The brain of a fruit fly is the size of a poppy seed and about as easy to overlook.
“Most people, I think, don’t even think of the fly as having a brain,” said Vivek Jayaraman, a neuroscientist at the Janelia Research Campus of the Howard Hughes Medical Institute in Virginia. “But, of course, flies lead quite rich lives.”
Flies are capable of sophisticated behaviors, including navigating diverse landscapes, tussling with rivals and serenading potential mates. And their speck-size brains are tremendously complex, containing some 100,000 neurons andtens of millions of connections, or synapses, between them.
Since 2014, a team of scientists at Janelia, in collaboration with researchers at Google, have been mapping these neurons and synapses in an effort to create a comprehensive wiring diagram, also known as a connectome, of the fruit fly brain.
The work, which is continuing, is time-consuming and expensive, even with the help of state-of-the-art machine-learning algorithms. But the data they have released so far is stunning in its detail, composing an atlas of tens of thousands of gnarled neurons in many crucial areas of the fly brain.

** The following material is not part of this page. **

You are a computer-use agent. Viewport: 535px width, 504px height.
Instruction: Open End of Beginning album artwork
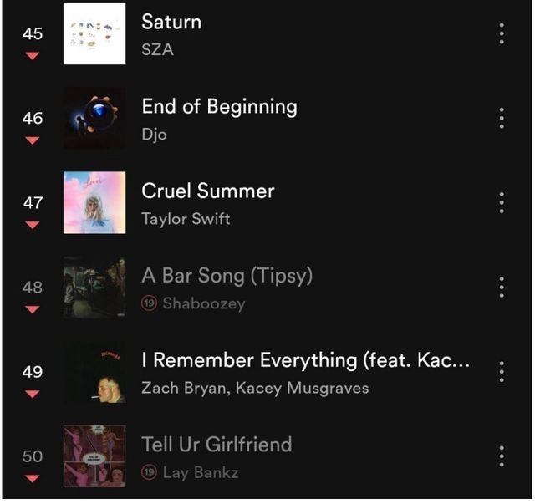(94, 118)
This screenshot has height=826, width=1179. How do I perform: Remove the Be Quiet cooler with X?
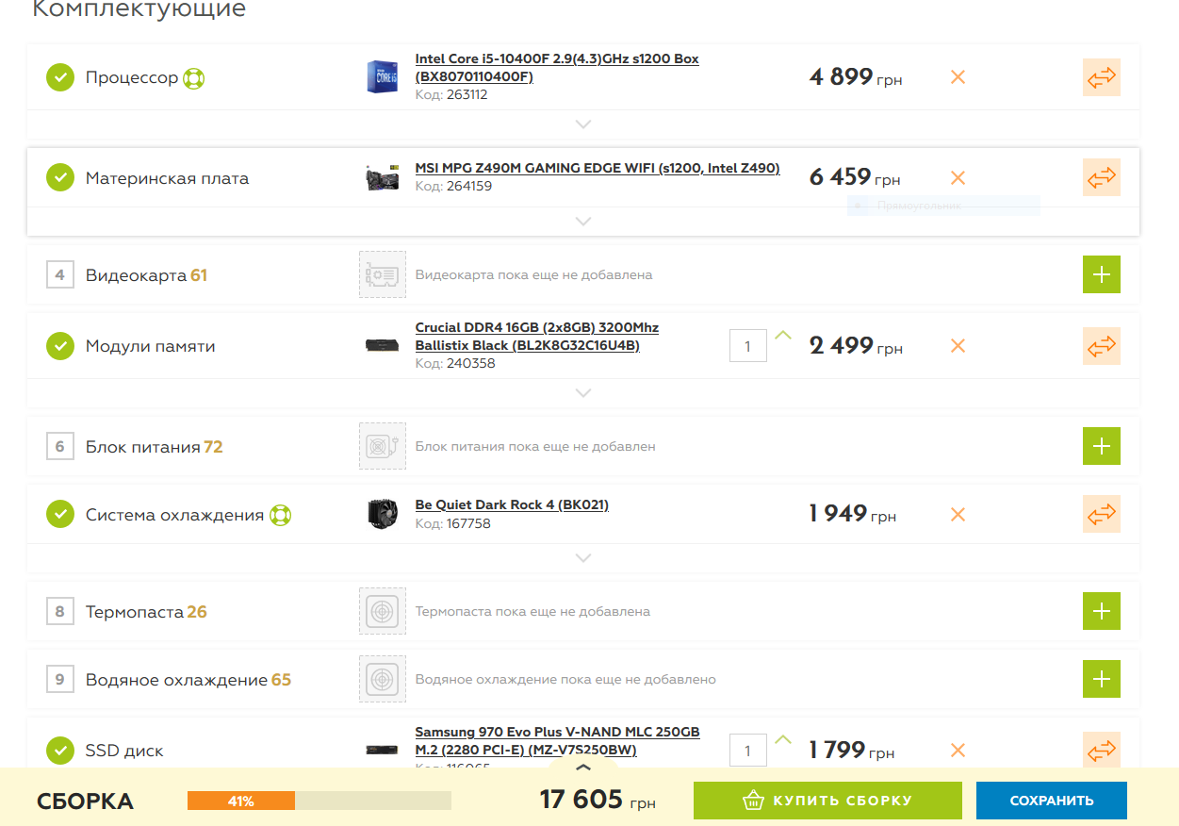[958, 515]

And now, in an enormous new paper, being published on Tuesday in the journal eLife, neuroscientists are beginning to show what they can do with it.
By analyzing the connectome of just a small part of the fly brain — the central complex, which plays an important role in navigation — Dr. Jayaraman and his colleagues identified dozens of new neuron types and pinpointed neural circuits that appear to help flies make their way through the world. The work could ultimately help provide insight into how all kinds of animal brains, including our own, process a flood of sensory information and translate it into appropriate action.

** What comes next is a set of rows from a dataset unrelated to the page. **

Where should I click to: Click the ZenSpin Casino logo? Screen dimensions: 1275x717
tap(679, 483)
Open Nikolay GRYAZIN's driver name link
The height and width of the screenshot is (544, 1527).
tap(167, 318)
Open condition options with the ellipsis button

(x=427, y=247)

It is also a proof of principle for the young field of modern connectomics, which was built on the promise that constructing detailed diagrams of the brain’s wiring would pay scientific dividends.
“It’s really extraordinary,” Dr. Clay Reid, a senior investigator at the Allen Institute for Brain Science in Seattle, said of the new paper. “I think anyone who looks at it will say connectomics is a tool that we need in neuroscience — full stop.”
Credit…Matt Staley, Janelia Research Campus
‘Your fly brain is cooked’
The only complete connectome in the animal kingdom belongs to the humble roundworm, C. elegans. The pioneering biologist Sydney Brenner, who would later go on to win a Nobel Prize, started the project in the 1960s. His small team spent years on it, using colored pens to trace all 302 neurons by hand.
“Brenner realized that to understand the nervous system you had to know its structure,” said Scott Emmons, a neuroscientist and geneticist at Albert Einstein College of Medicine, who later used digital techniques to create new C. elegans connectomes. “And that’s true across biology. Structure is so important.”
Brenner and his colleagues published their landmark paper, which clocked in at 340 pages, in 1986.
But the field of modern connectomics did not take off until the 2000s, when advances in imaging and computing finally made it feasible to map the connections in larger brains. In recent years, research teams around the world have started assembling connectomes of zebrafish, songbirds, mice, humans and more.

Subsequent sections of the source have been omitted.